[Text and item location entries]
________________

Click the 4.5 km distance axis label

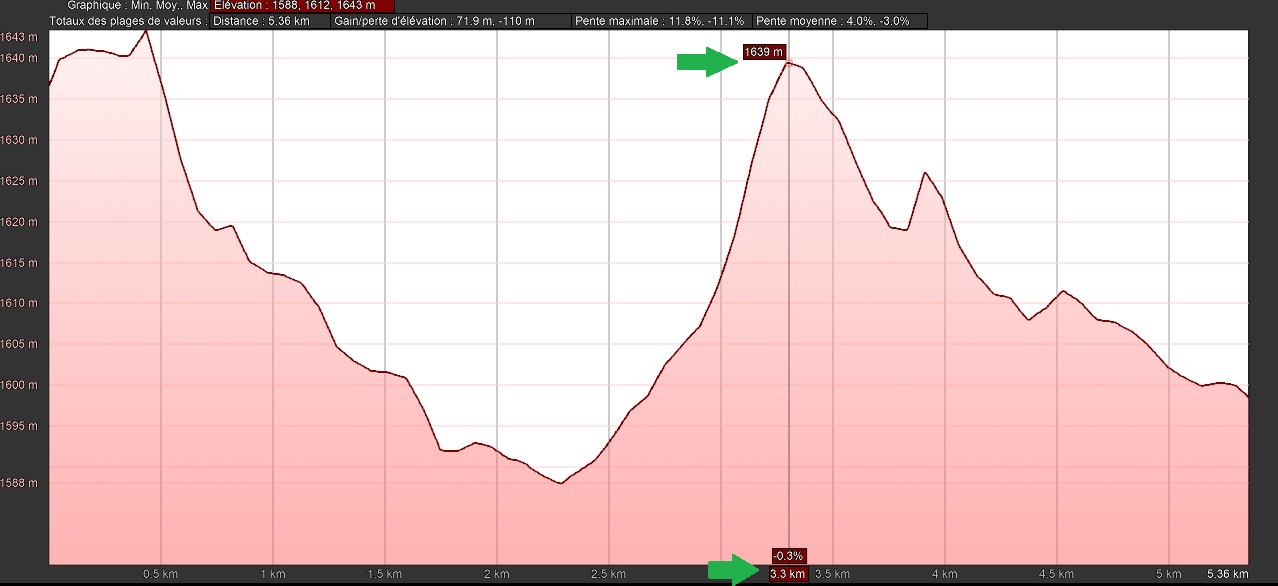(1055, 575)
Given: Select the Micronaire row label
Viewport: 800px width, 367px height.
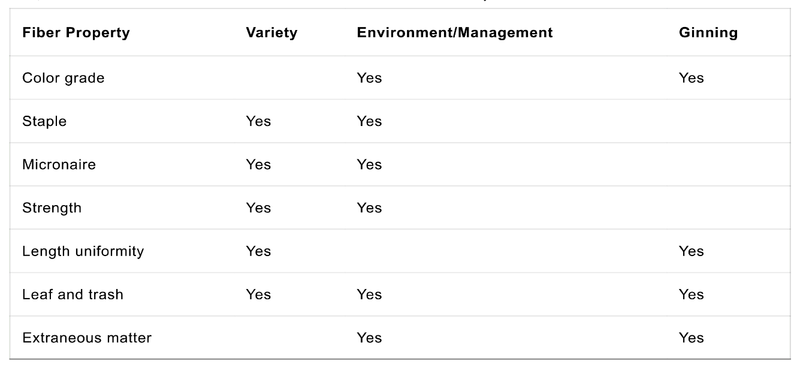Looking at the screenshot, I should coord(59,164).
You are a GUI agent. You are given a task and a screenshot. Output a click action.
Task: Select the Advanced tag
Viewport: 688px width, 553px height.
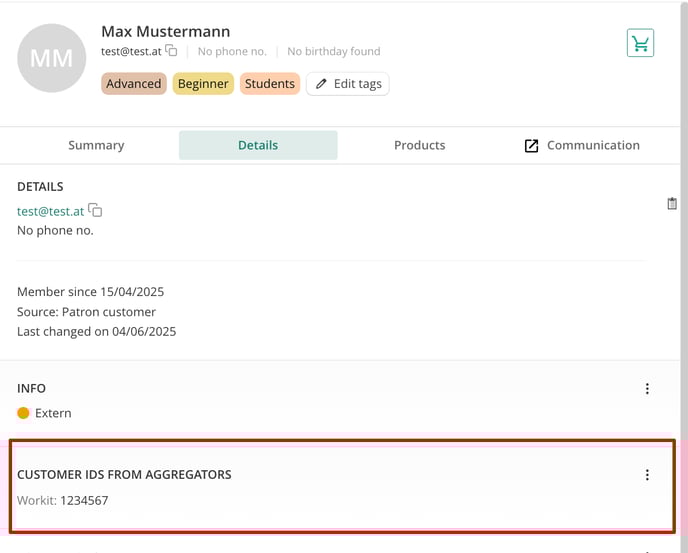134,84
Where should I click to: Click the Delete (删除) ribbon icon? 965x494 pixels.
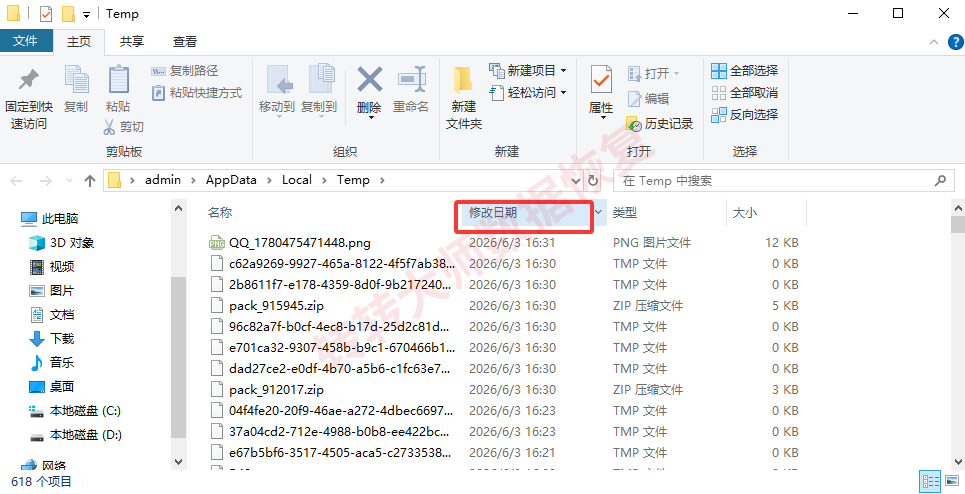coord(369,80)
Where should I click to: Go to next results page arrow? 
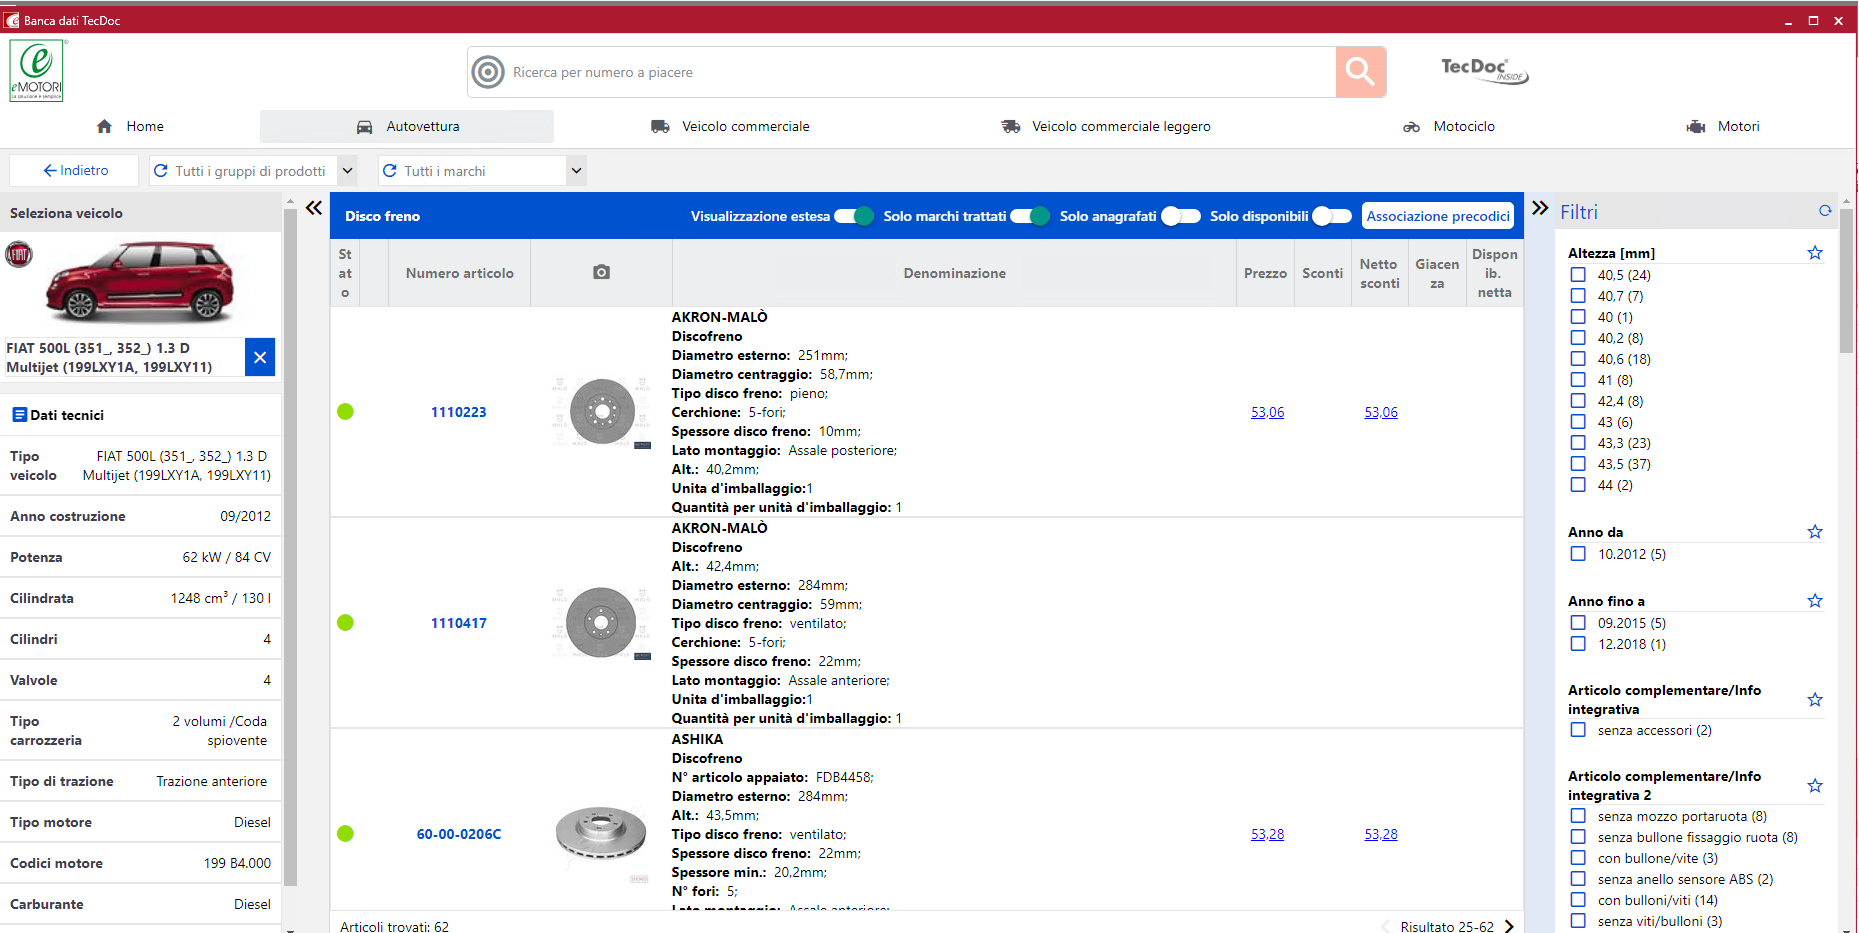pyautogui.click(x=1509, y=926)
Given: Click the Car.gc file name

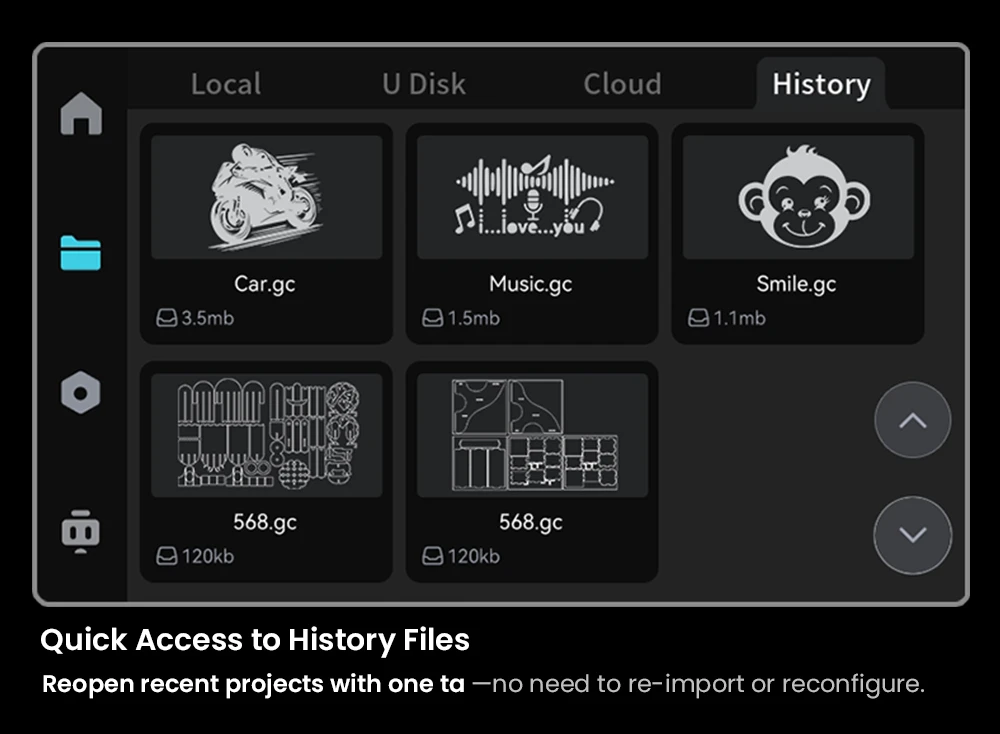Looking at the screenshot, I should (265, 284).
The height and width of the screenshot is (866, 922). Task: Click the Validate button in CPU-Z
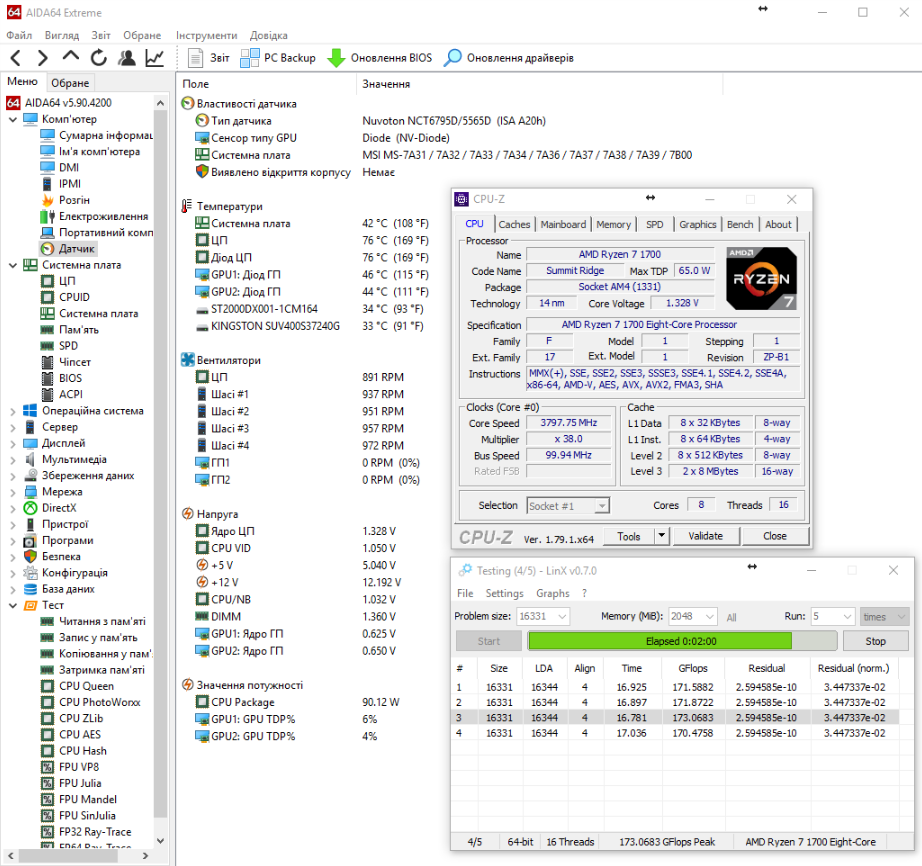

________________

- The request -
Please report every line in the listing that contains the word "Where".

- Written solution -
Where should I click to: Click the Delete (删除) ribbon icon? 965x494 pixels.
Where should I click to: Go to next results page arrow? 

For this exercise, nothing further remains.